Sixteen years ago, a once-in-a-lifetime event transpired in the history of my all-girls convent school. A 100 of us fifth graders were lined up and walked across the street to the nearest movie theatre. By then, an epidemic was already spreading in our classrooms. Suddenly, a boy wizard was beginning to replace the likes of Nancy Drew, Famous Five and Secret Seven. I mean, not that I cared. I wasn’t into reading anyway. Especially if the book had no pictures.

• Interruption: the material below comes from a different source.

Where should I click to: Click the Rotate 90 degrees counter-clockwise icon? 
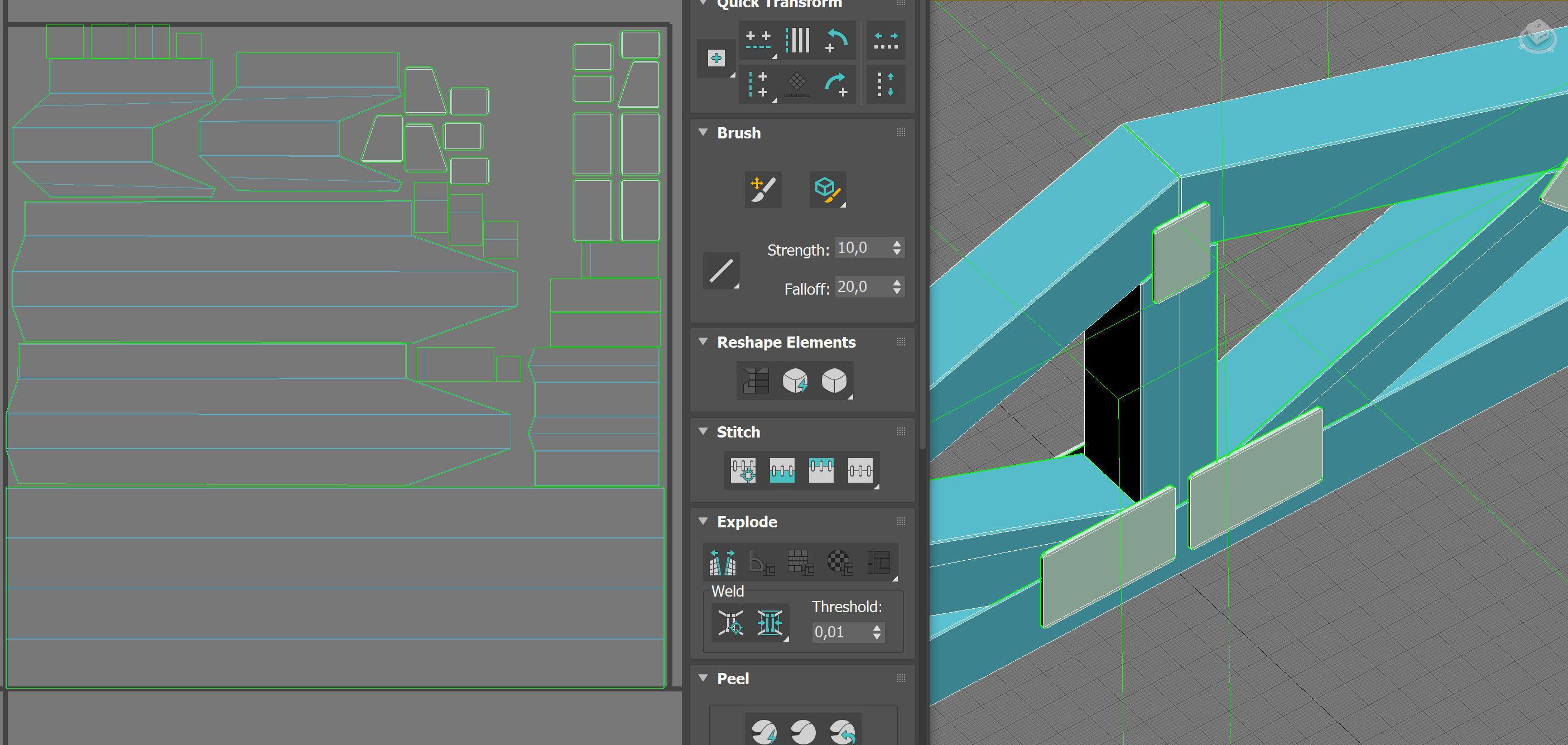tap(836, 41)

Then the lights dimmed in the theatre and my life changed in the next two hours. No, I am not exaggerating. Harry Potter And The Sorcerer’s Stone completes 16 years this week and this movie inextricably altered how I saw the world as a 10-year-old. It made me realize and believe in the power of the human imagination, of love, the importance of friendships and loyalty. And of course, that it was always, ‘It’s leviOsa, not levioSA!’

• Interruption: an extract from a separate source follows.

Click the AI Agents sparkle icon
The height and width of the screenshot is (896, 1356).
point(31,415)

Last year while I was pursuing my masters in the UK, I visited the Warner Brother Studios near London where the majority of the Potter films were shot. From the beginning of the tour, I was bawling my eyes out because I felt the nostalgia taking over me. I was in the Great Hall, at the Dursleys house on Privet Drive, the Gryffindor common room, inside the Hogwarts express and the cupboard under the stairs…all at once.

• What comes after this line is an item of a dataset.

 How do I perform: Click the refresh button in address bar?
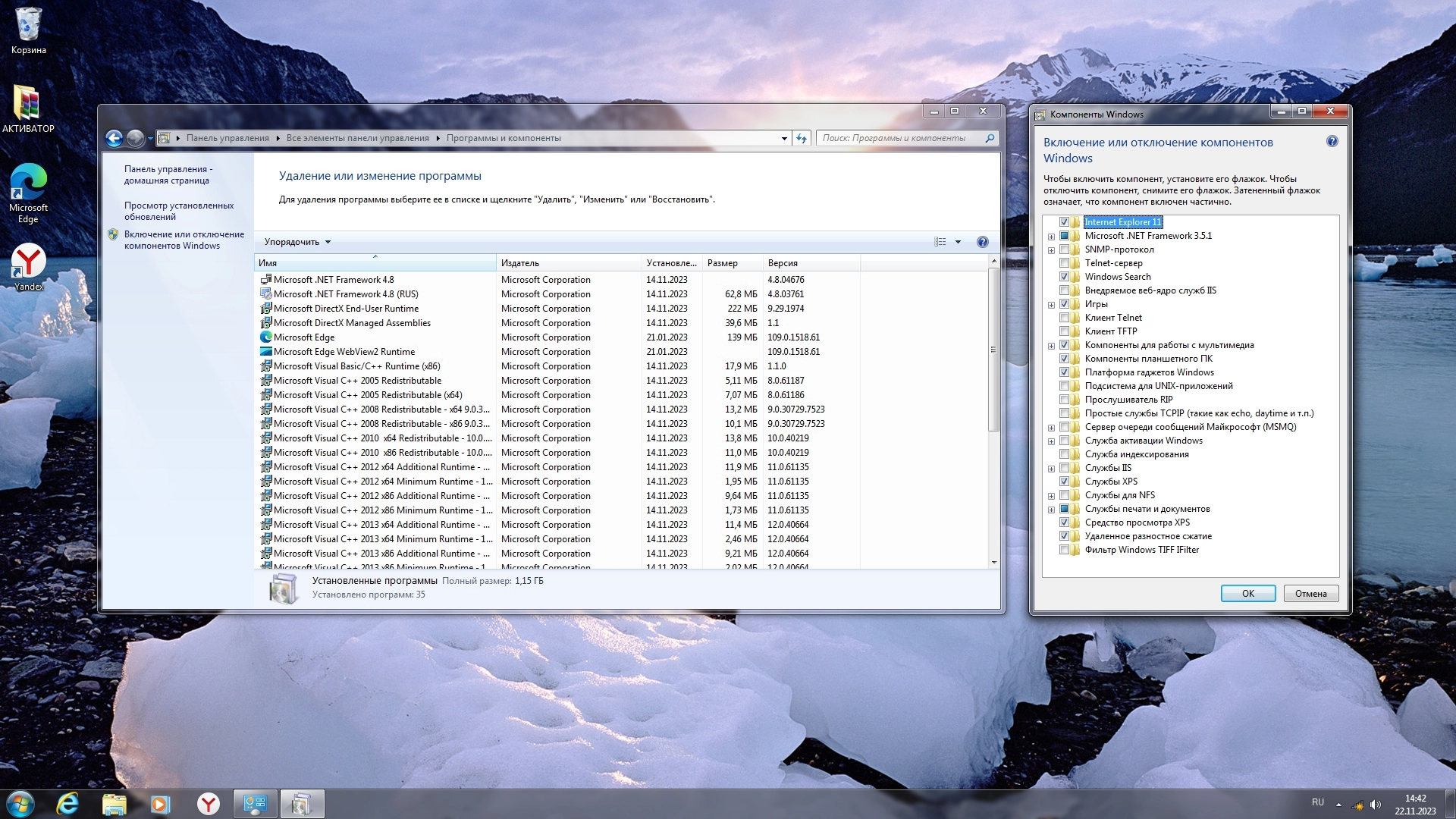[x=802, y=138]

The first Potter film is even more special to me because that one movie led me to reading the entire series in a frenzy and also start writing. At 25, I still don’t know what I would be if I wasn’t a compulsive reader and writer.
This year also marks two decades since Harry Potter And The Philosopher’s Stone was first published. What the books and the film series did for me as an extraordinarily shy and introverted child was nothing short of magic. I was finally finding power and agency in my words, thanks to the boy who lived and just about every other character in the stories who taught me a thing or two about life.
Sixteen years hence, watching this film was one of the most special gifts I had received on Children’s Day.
What would Dumbledore say?
“Of course it is happening inside your head, Harry, but why on earth should that mean that it is not real?”